:: Consigne ::
Recopiez intégralement les enregistrements, du début jusqu'à la ligne contenant « Events (283, 24) » incluse. Mettez à l'échelle uniquement les coordonnées données en réponse en les multipliant par 2,25 et en arrondissant à l'entier le plus proche, les demi-unités vers le haut.

:: Données sur les éléments et la position du texte ::

***

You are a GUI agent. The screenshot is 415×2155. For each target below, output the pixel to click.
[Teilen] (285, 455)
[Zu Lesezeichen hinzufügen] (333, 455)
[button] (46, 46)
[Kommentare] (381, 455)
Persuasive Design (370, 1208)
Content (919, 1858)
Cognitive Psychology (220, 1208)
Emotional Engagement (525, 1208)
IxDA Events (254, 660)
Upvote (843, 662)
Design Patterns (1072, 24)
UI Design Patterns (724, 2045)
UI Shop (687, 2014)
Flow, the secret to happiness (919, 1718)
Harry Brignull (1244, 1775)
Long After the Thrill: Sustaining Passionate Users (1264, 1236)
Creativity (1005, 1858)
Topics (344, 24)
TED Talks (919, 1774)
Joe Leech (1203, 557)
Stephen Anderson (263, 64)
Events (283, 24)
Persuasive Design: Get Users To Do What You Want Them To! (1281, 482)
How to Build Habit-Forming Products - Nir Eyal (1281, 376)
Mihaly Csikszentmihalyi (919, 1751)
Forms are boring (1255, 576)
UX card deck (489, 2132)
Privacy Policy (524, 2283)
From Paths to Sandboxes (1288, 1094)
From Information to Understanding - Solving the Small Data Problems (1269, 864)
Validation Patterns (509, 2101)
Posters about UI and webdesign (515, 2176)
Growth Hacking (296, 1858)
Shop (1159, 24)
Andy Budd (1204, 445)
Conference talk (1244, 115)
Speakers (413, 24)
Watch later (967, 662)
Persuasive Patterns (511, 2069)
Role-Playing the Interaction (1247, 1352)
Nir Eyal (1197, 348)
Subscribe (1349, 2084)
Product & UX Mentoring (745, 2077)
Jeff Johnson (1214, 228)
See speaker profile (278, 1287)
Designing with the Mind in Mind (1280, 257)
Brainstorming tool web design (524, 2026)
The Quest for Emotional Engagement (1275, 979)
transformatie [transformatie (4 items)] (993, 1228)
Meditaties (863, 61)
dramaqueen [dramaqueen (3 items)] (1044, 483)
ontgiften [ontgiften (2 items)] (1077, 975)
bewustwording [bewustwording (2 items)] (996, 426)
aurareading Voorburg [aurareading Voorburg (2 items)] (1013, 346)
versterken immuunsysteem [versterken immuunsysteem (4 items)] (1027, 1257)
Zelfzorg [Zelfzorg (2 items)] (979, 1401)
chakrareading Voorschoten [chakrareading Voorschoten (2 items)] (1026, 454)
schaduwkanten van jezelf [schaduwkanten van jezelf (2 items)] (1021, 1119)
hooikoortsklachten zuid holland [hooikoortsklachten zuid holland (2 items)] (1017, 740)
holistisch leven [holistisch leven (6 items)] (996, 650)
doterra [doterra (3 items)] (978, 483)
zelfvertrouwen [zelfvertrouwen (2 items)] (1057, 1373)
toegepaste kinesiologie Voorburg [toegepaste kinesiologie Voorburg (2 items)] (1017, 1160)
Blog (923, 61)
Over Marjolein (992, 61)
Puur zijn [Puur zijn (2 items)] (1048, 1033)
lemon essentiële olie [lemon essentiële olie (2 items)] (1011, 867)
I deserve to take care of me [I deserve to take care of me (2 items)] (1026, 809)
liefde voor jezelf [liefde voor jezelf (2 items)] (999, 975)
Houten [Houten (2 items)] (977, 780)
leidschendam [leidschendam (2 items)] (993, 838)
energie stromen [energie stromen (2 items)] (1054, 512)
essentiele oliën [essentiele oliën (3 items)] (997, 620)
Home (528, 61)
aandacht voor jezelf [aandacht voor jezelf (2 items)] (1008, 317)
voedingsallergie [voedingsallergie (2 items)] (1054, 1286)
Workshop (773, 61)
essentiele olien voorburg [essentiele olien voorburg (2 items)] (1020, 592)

***

:: Résultat attendu ::
You are a GUI agent. The screenshot is 415×2155. For each target below, output the pixel to click.
[Teilen] (641, 1024)
[Zu Lesezeichen hinzufügen] (749, 1024)
[button] (104, 104)
[Kommentare] (857, 1024)
Persuasive Design (833, 2718)
Content (2068, 4181)
Cognitive Psychology (495, 2718)
Emotional Engagement (1181, 2718)
IxDA Events (572, 1485)
Upvote (1897, 1490)
Design Patterns (2412, 54)
UI Design Patterns (1629, 4601)
UI Shop (1546, 4532)
Flow, the secret to happiness (2068, 3866)
Harry Brignull (2799, 3994)
Long After the Thrill: Sustaining Passionate Users (2844, 2781)
Creativity (2261, 4181)
Topics (774, 54)
TED Talks (2068, 3992)
Joe Leech (2707, 1253)
Stephen Anderson (592, 144)
Events (637, 54)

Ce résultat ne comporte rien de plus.